If you want to see Jesus and to have sweet Revelations of His Glory, you must love Him. I must add to that remark, that you must weep for Him much, you must seek Him diligently, seek Him in the darkness and the twilight, seek Him when the sun has risen, seek Him at the sepulcher before the stone is rolled away—you must seek Him when you behold that the stone is gone, you must seek Him in the hollow tomb, you must seek Him in the garden, you must seek Him in life, you must seek Him in death and then—the more diligent you are in seeking, the greater is the probability that Christ will manifest Himself to you and that you shall rejoice in finding Him!
Mary Magdalene was one of those who went forth bearing precious seed. She went forth weeping, but she returned to the disciples rejoicing, bringing her sheaves with her, for she had a joyous message for them. She had sown in tears when she went to seek her Lord, but she wept with joy when she found Him in the garden! Happy was that woman who found Jesus and who believed—truly she might rejoice in Him, for she was highly favored among women!
You see, then, that there is much sweetness, far more than I can tell you, in the thought that Mary Magdalene was the first person who was chosen to see the Lord Jesus Christ after His Resurrection.
II. Secondly, we will notice SOME REASONS FOR THE PROHIBITION GIVEN IN THE TEXT. Why was it that Jesus said to Mary, "Touch Me not"? And why was it that He gave this very strange reason for the prohibition, "for I am not yet ascended to My Father"?
There seems to me to be great comfort in this message. I know it has comforted me, so I think I understand it aright. When Mary Magdalene had recognized her risen Redeemer and had called Him, "Rabboni, that is to say, Master," her next impulse was to cast herself upon Him and embrace Him. But Jesus said to her, "No! Embrace Me not"—for that is the real meaning of the word—"I have something for you to do for Me, so I cannot allow you to stop to manifest your affection. There will be plenty of time to do that another day. I want to send you to My disciples at once with a message—therefore, cling not to Me. The strengthening of My disciples is preferable even to the embracing of your Lord. Cling not to Me, for I am not yet ascended."
It strikes me that Mary was half afraid that her Master would go away, directly, and she thought, "That is my Master, for I know His voice, but I fear that He will vanish—the Spirit of God will take Him away." She thought concerning Christ just as Obadiah did concerning Elijah. When Obadiah found the Prophet, Elijah said to him, "Go, tell your lord, Behold, Elijah is here." "And he said, What? Have I sinned, that you would deliver your servant into the hands of Ahab, to slay me? As the Lord your God lives, there is no nation or kingdom where my lord has not sent to seek you: and when they said, he is not there; he took an oath of the kingdom and nation, that they found you not. And now you say, Go, tell your lord, Behold, Elijah is here. And it shall come to pass, as soon as I am gone from you, that the Spirit of the Lord shall carry you where I know not; and so when I come and tell Ahab, and he cannot find you, he shall slay me."
Obadiah expected that Elijah would be spirited away—and Mary thought the same concerning Christ. So she said to herself, "I will hold Him fast. This may be my only opportunity, so I will not let Him go." But Jesus said, "I am not go-
ing away; I shall be here a little while longer; there will yet be time enough for embraces. The first thing I want you to do is to go to My disciples and tell them that I have risen from the grave, and that I am about to ascend to Heaven."

# # #

Short exercise 1:
From the passage about Mary Magdalene, extract the stretch from "You see, then, that" through "after His Resurrection.".

Data:

# # #

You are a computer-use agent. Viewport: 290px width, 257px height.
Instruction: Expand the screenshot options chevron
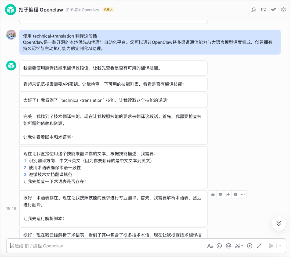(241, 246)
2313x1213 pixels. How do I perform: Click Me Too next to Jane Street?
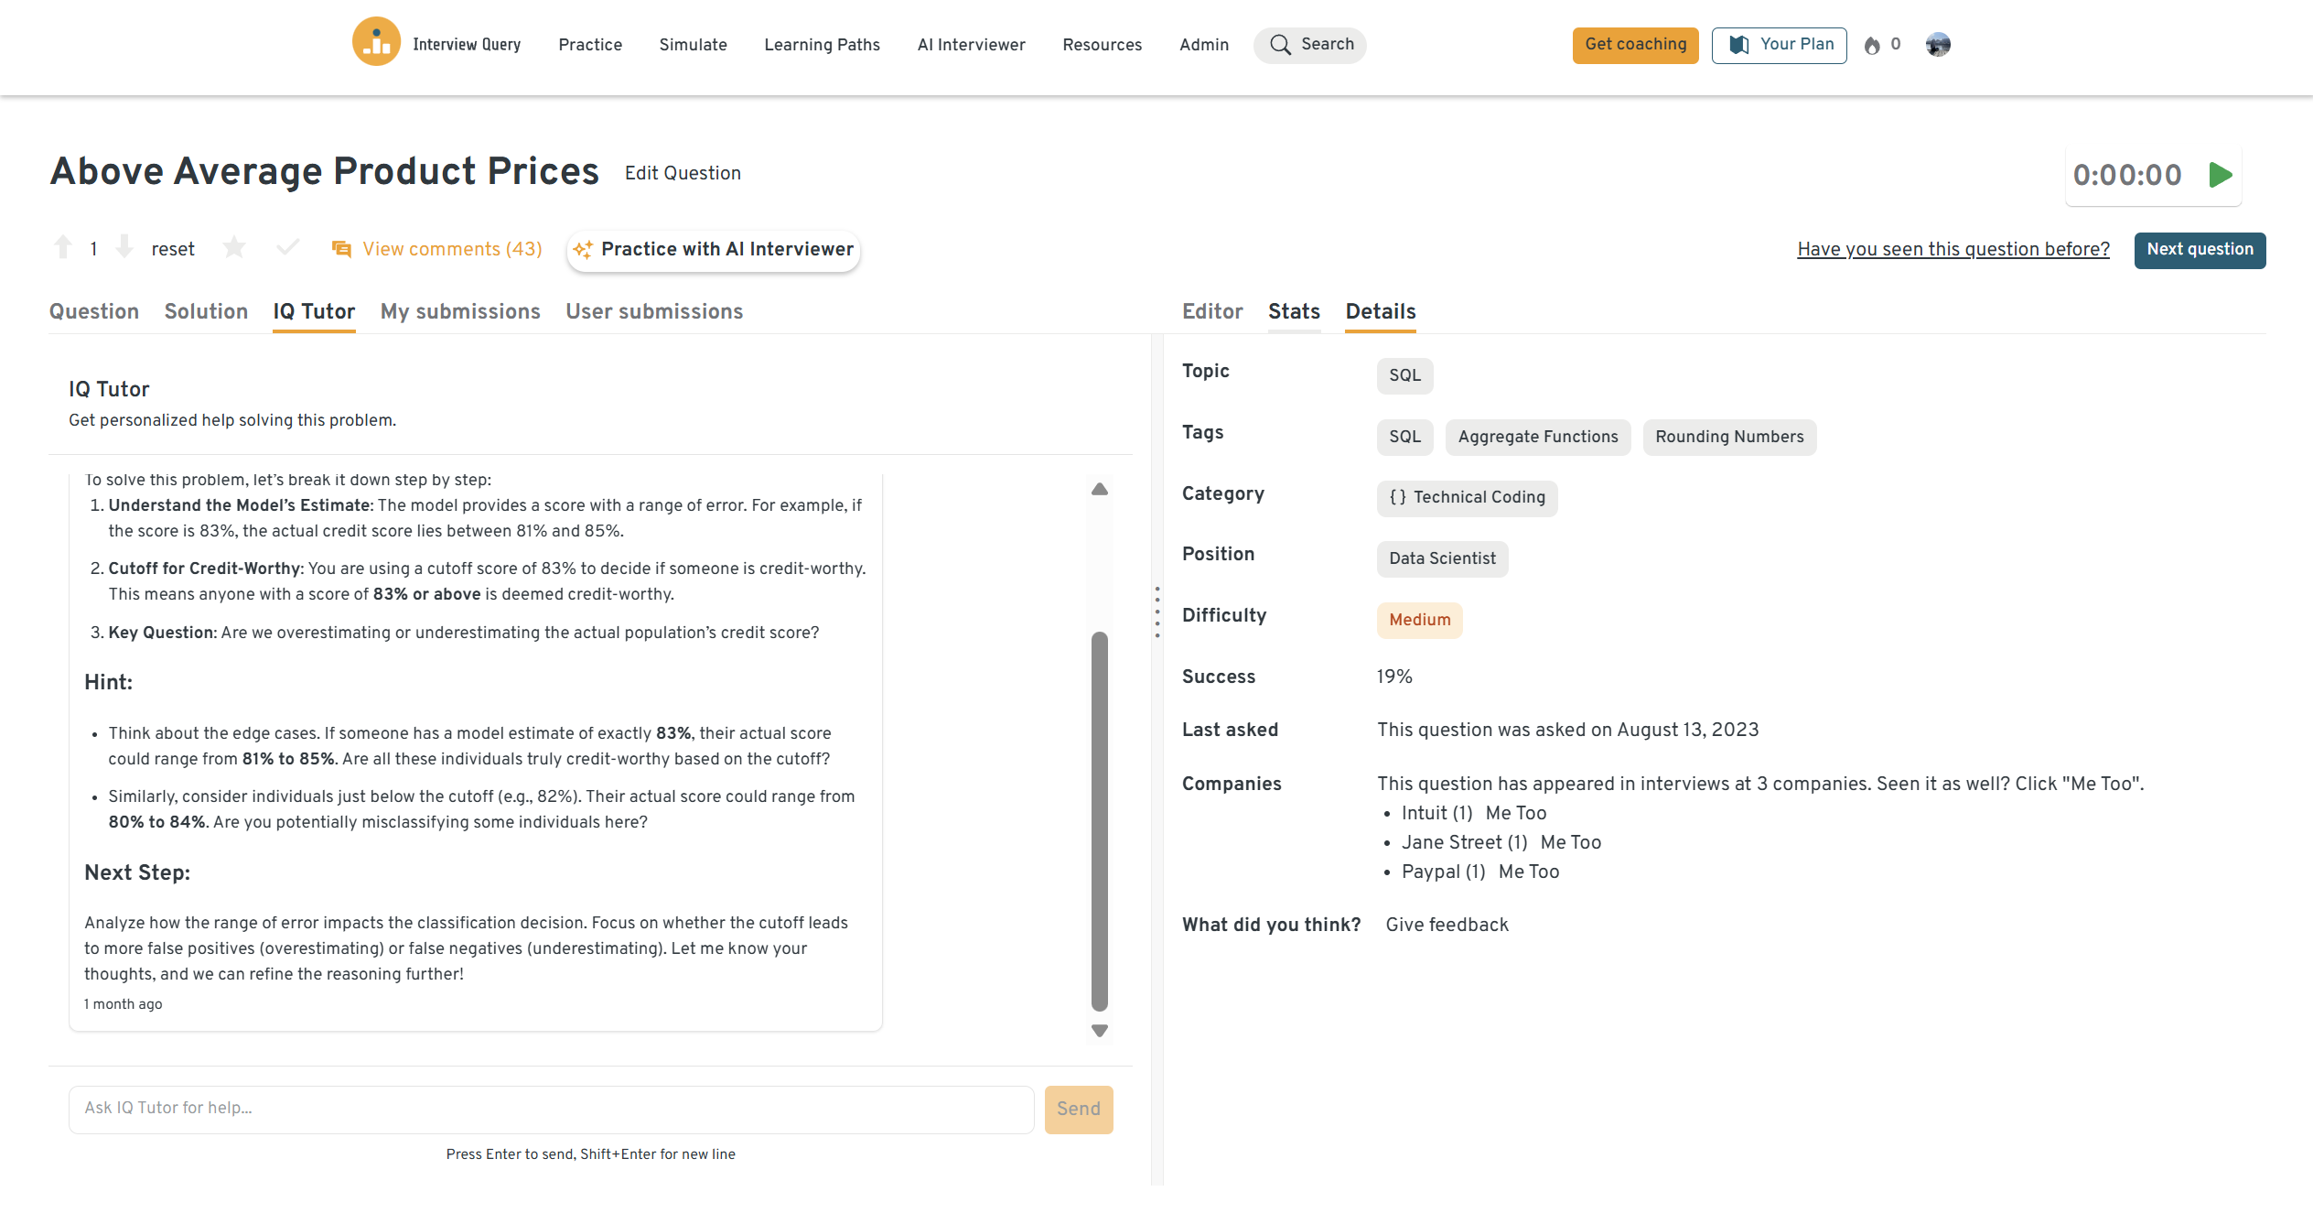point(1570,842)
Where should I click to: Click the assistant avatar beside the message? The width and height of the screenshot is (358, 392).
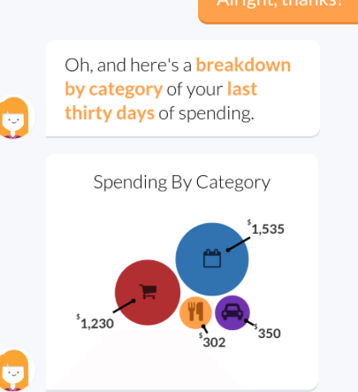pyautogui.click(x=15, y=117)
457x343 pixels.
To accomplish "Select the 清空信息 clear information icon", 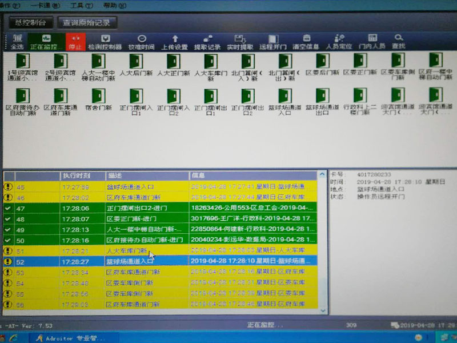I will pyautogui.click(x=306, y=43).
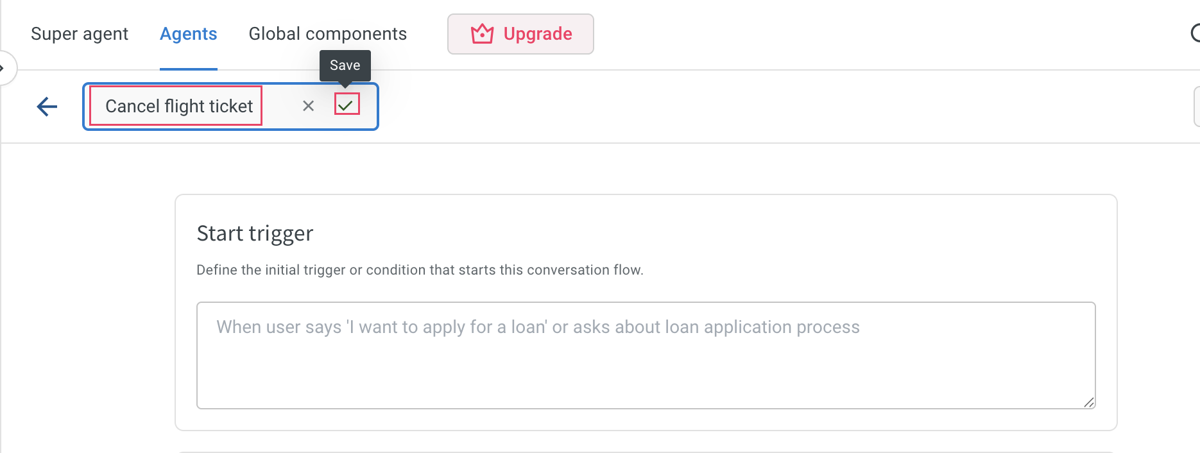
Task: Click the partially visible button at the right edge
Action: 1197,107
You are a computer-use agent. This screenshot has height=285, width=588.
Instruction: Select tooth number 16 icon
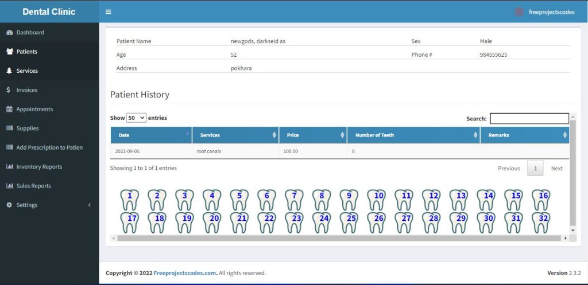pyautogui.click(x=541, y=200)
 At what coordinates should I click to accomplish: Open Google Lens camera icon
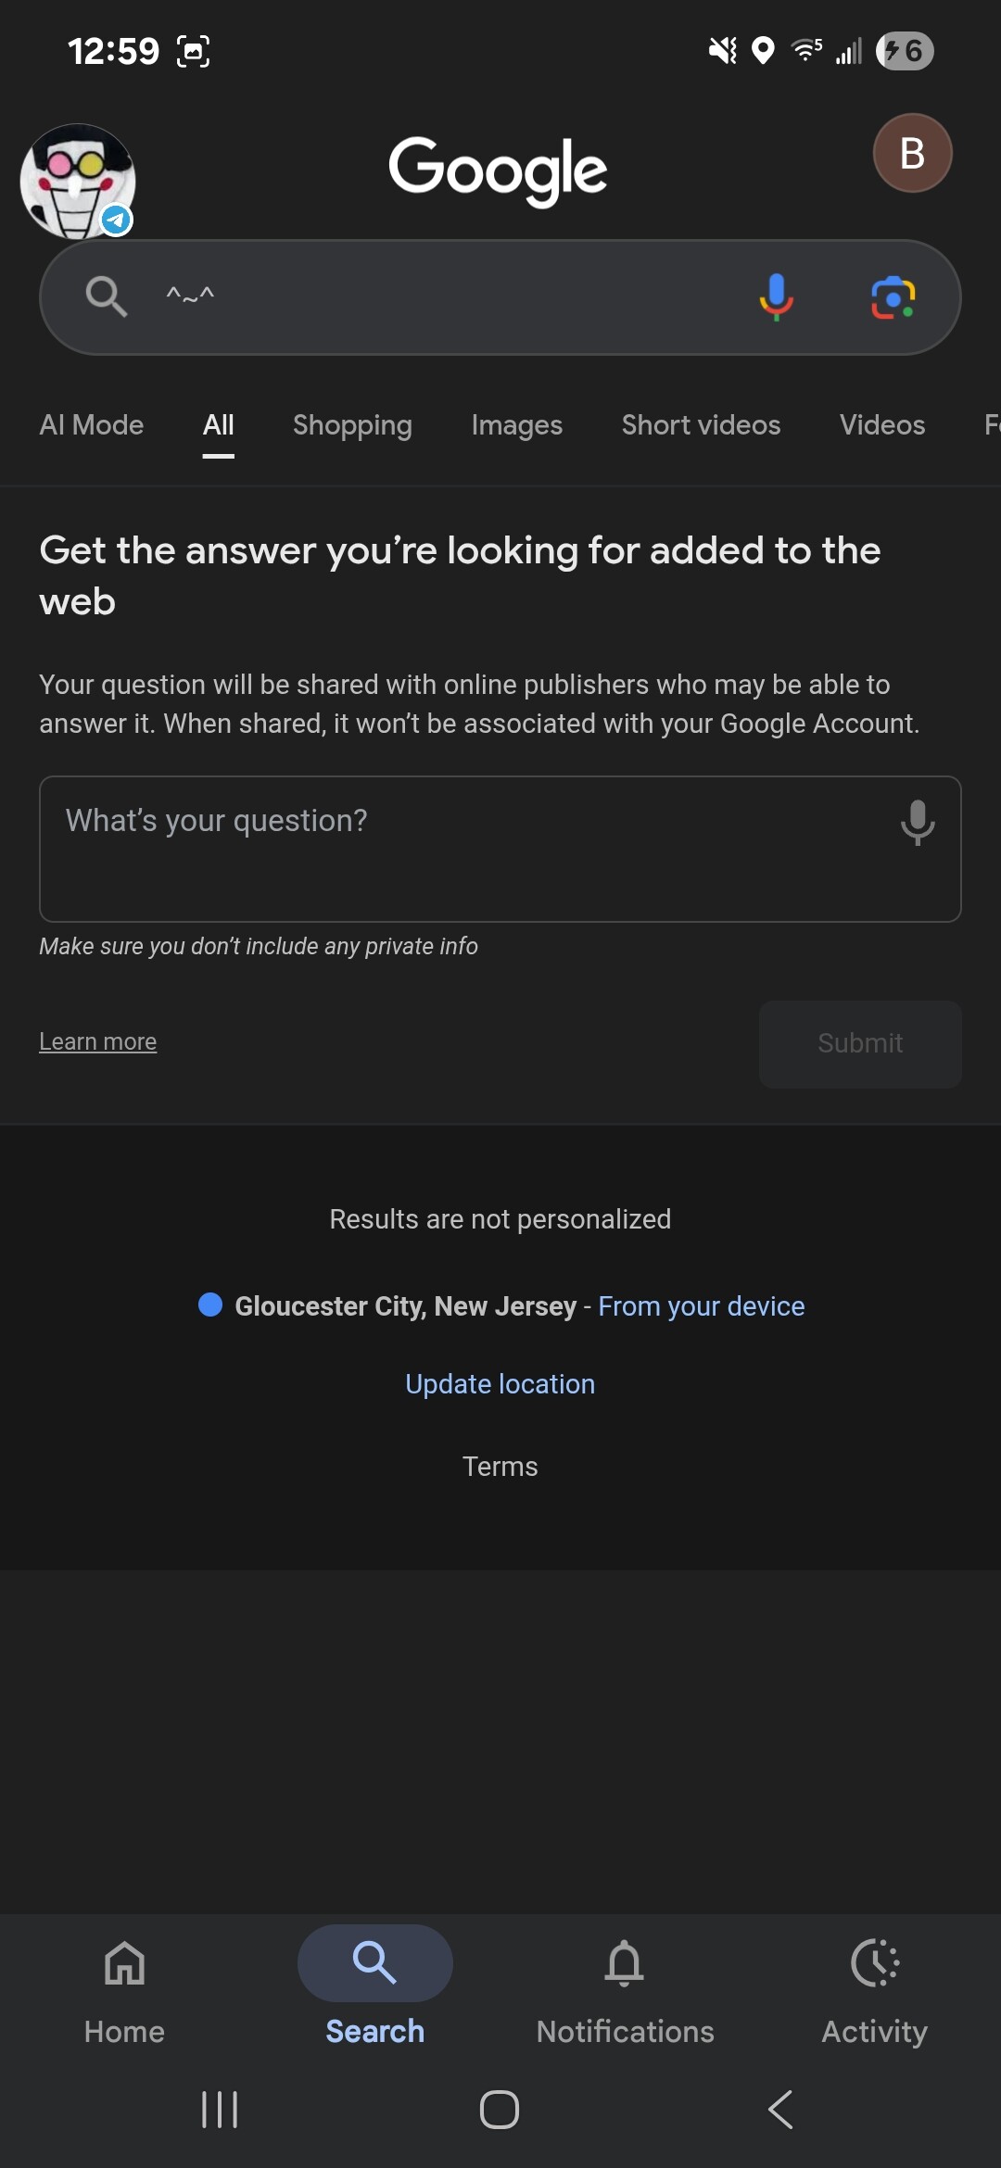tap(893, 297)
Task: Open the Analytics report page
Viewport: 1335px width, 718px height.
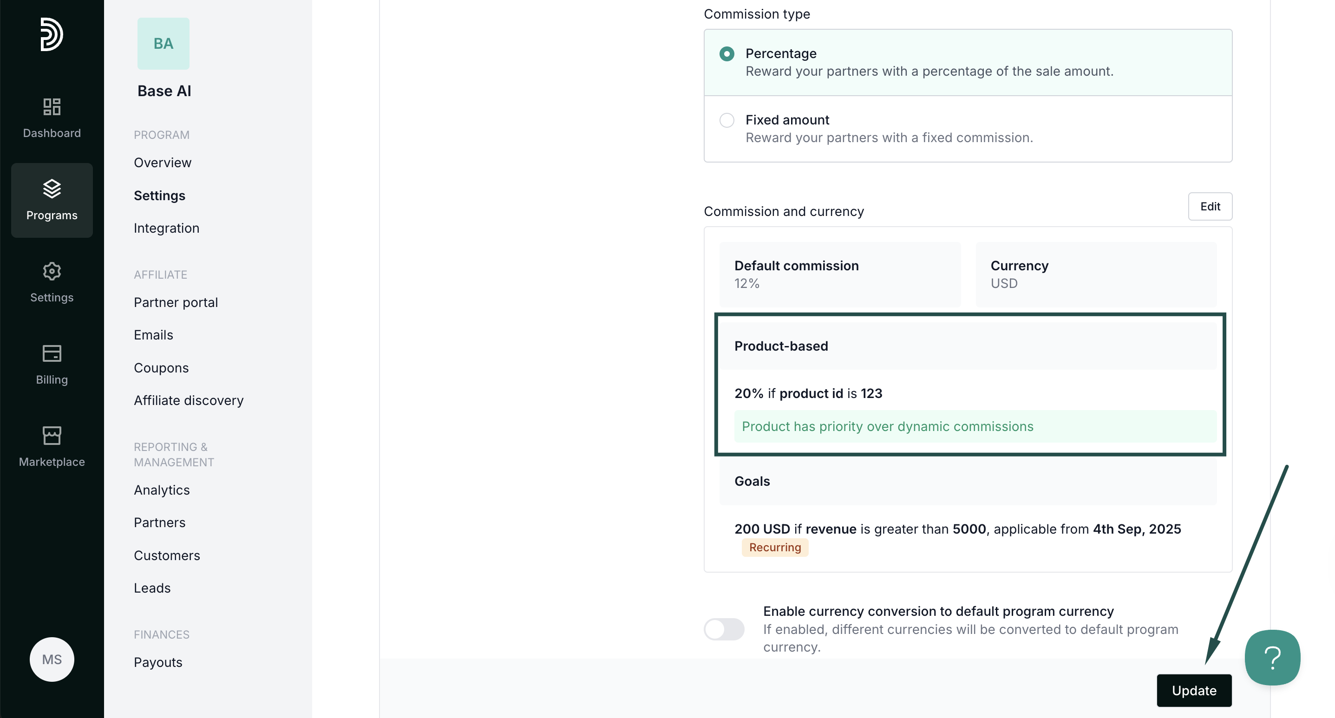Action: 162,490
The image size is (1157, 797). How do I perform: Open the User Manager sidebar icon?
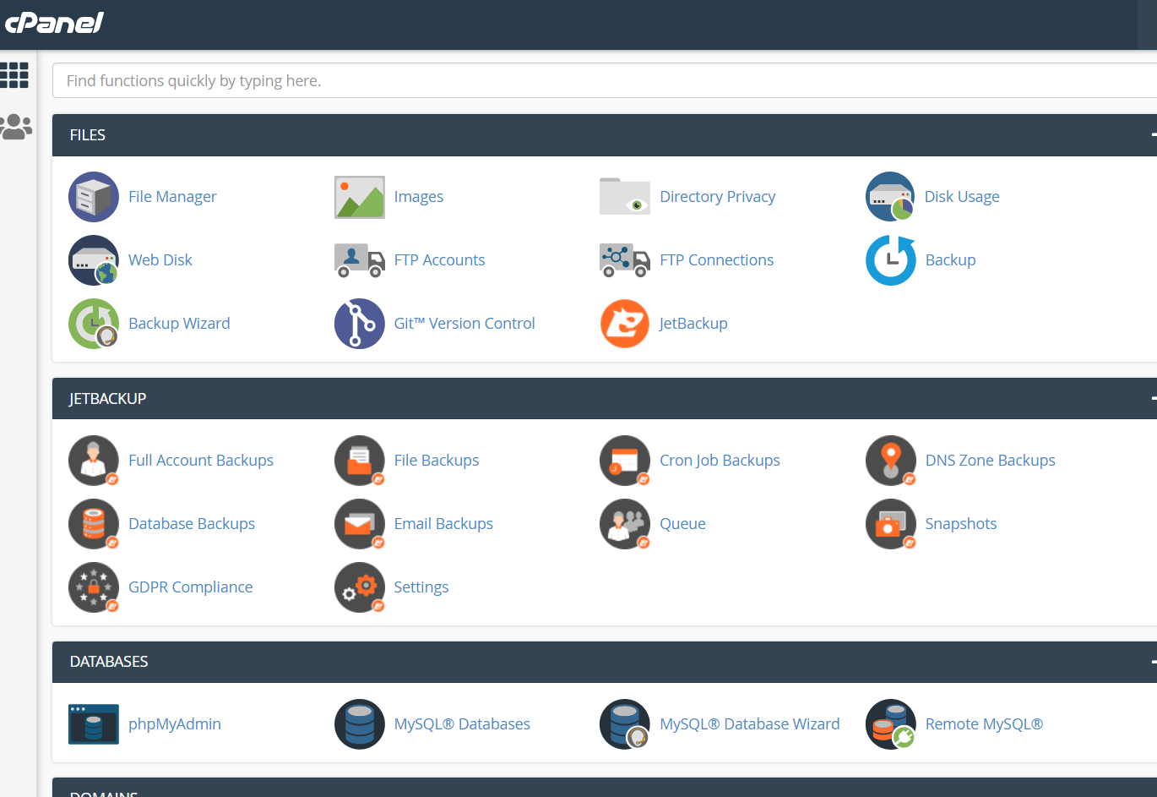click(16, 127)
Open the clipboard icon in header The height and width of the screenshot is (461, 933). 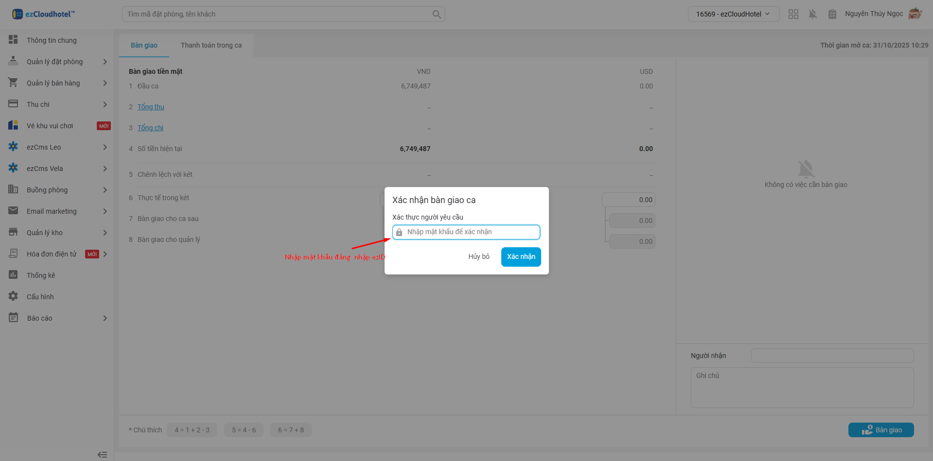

# # #

Short exercise 2:
Put the rows into a Markdown table with the columns No. and Line, covering the stretch from the start of the rows through the line that contains "pyautogui.click(x=15, y=117)". Give each line its own table row, skip any blank lines, and omit the pictures.

Expected output 1:
You see, then, that there is much sweetness, far more than I can tell you, in the thought that Mary Magdalene was the first person who was chosen to see the Lord Jesus Christ after His Resurrection.

Expected output 2:
| No. | Line |
|---|---|
| 1 | You are a computer-use agent. Viewport: 290px width, 257px height. |
| 2 | Instruction: Expand the screenshot options chevron |
| 3 | (241, 246) |
| 4 | 2313x1213 pixels. How do I perform: Click Me Too next to Jane Street? |
| 5 | point(1570,842) |
| 6 | Where should I click to: Click the assistant avatar beside the message? The width and height of the screenshot is (358, 392). |
| 7 | pyautogui.click(x=15, y=117) |